I think a lot of it is with inclusion and exposure, so MIX is going to be a large project, but the first part of it is the Instagram account, @joinmix. On the Instagram account, I interview people of various backgrounds and I have them tell me their stories. Such that if another minority provider is watching it, they can say, “Wow, she looks like me and she was able to do it.”
What should students know before starting their EM clinical rotation to help them be successful?
There are three things I would consider when it comes to doing well on your rotation: The first—this is the biggest filter—people just want to know, are you someone that I can have a conversation with? Are you someone who I can engage with and do you understand social cues? Because you can be so brilliant, but if someone can’t have an interview with you, can’t take a presentation from you, it just blocks you out. You have to know yourself, you have to get feedback from someone. Find that mentor or find someone to practice interviewing with you and give you feedback on that.
The second thing is your level of initiative and how motivated you are to be there. I don’t care if you hate emergency medicine, you show up to work. Never say things like, “well I’ve already seen two of these patients, I don’t really want to see the next patient.” Everything comes back to a learning opportunity; everything is an opportunity for you to do well. Obviously the caveat is don’t burn out, don’t overwork yourself, but there should be some level of balance.

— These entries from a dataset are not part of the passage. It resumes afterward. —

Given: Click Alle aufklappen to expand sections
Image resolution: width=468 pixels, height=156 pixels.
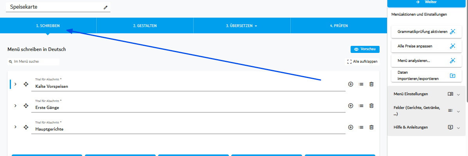Looking at the screenshot, I should 362,62.
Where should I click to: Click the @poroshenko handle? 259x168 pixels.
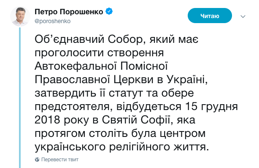[52, 20]
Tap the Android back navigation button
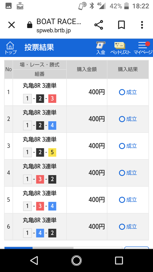Viewport: 153px width, 272px height. [34, 261]
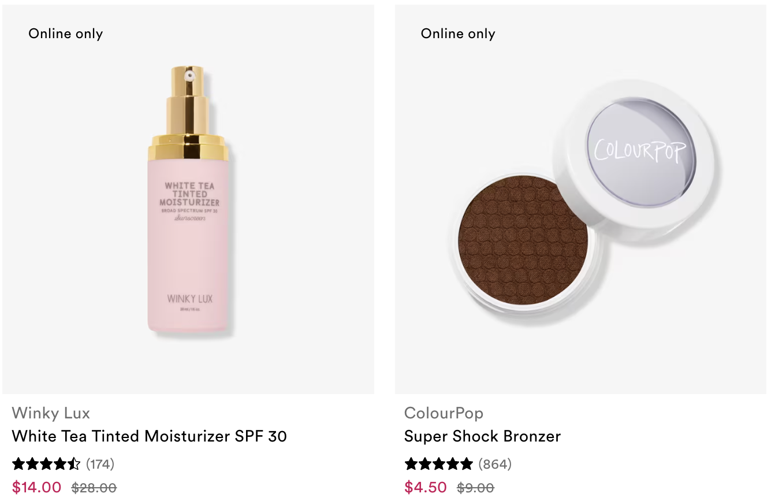Click the half-filled fifth star on Winky Lux rating
775x497 pixels.
tap(74, 463)
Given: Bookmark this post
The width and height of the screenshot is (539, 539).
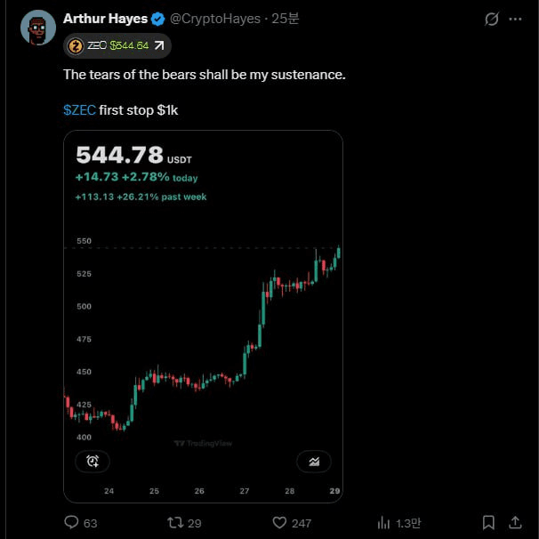Looking at the screenshot, I should point(488,523).
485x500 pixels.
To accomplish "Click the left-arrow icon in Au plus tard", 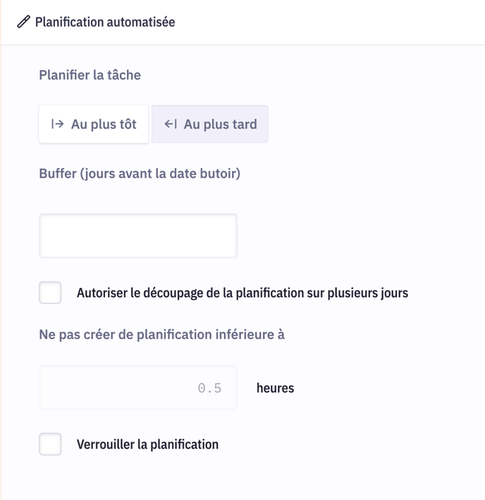I will point(171,124).
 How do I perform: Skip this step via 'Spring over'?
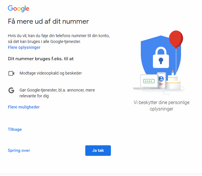tap(19, 151)
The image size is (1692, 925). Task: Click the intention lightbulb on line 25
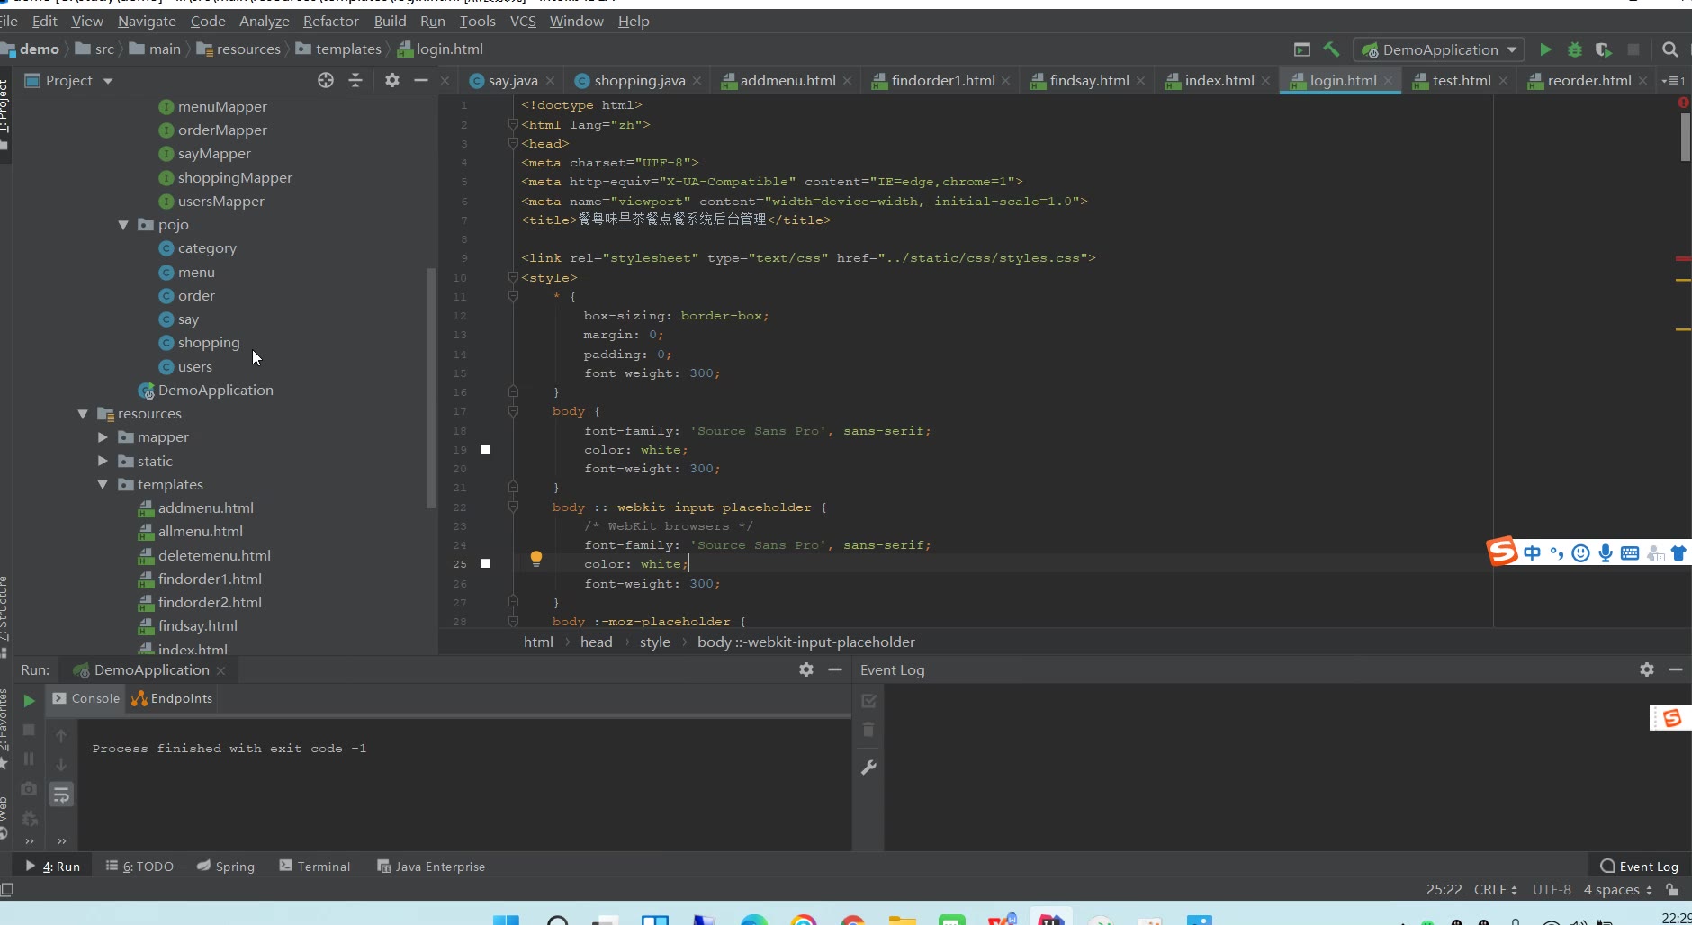point(536,559)
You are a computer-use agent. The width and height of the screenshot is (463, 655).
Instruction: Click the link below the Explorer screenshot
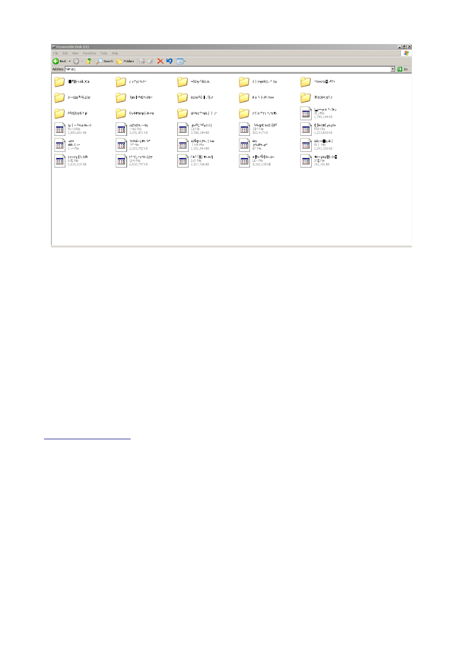(87, 438)
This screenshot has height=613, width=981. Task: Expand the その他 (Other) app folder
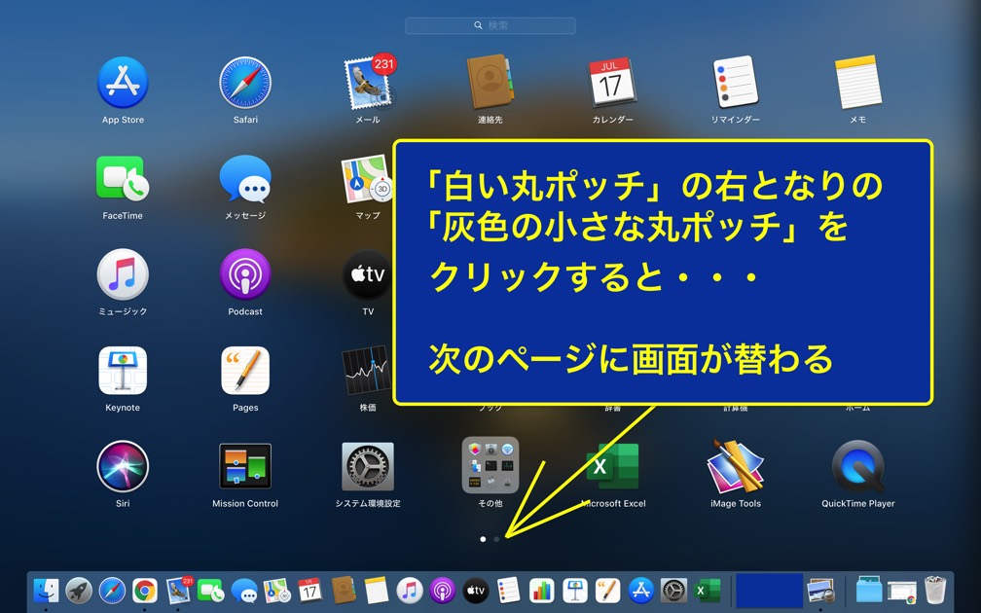pos(490,467)
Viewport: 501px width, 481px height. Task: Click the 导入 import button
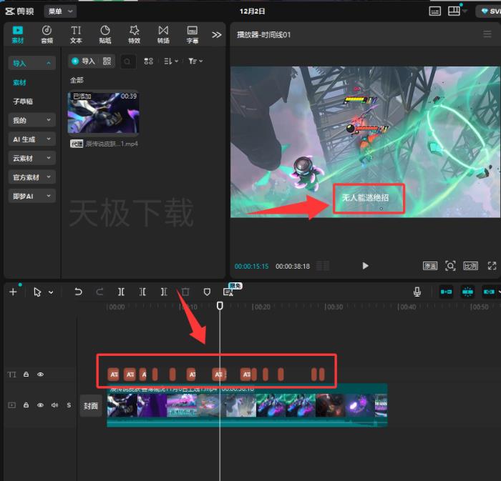[x=83, y=61]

The third thing is your clinical aptitude. Obviously understanding a clinical scenario and demonstrating that you’ve learned some things in medical school [is important]… If you have a patent, for instance, who has a presentation that you have absolutely no clue what the diagnosis is, you can still shine in that presentation by demonstrating your interest in learning. So for instance, if you have a patient who comes in on a particular medication you’ve never heard of, you would end the presentation with a clinical question. You would say, “I’ve never heard of Coumadin, I don’t really know how that works. The thing I want to learn about this patient is how Coumadin works, and I would like to come back and talk to you about that at some point in time.” That shows me, “wow, this person is really interested in learning.”
And remember to be yourself. That’s kind of contradictory to a lot of [advice], but we’re not asking you to fit a mold as much as we’re asking you to have insight. And to be able to self-reflect.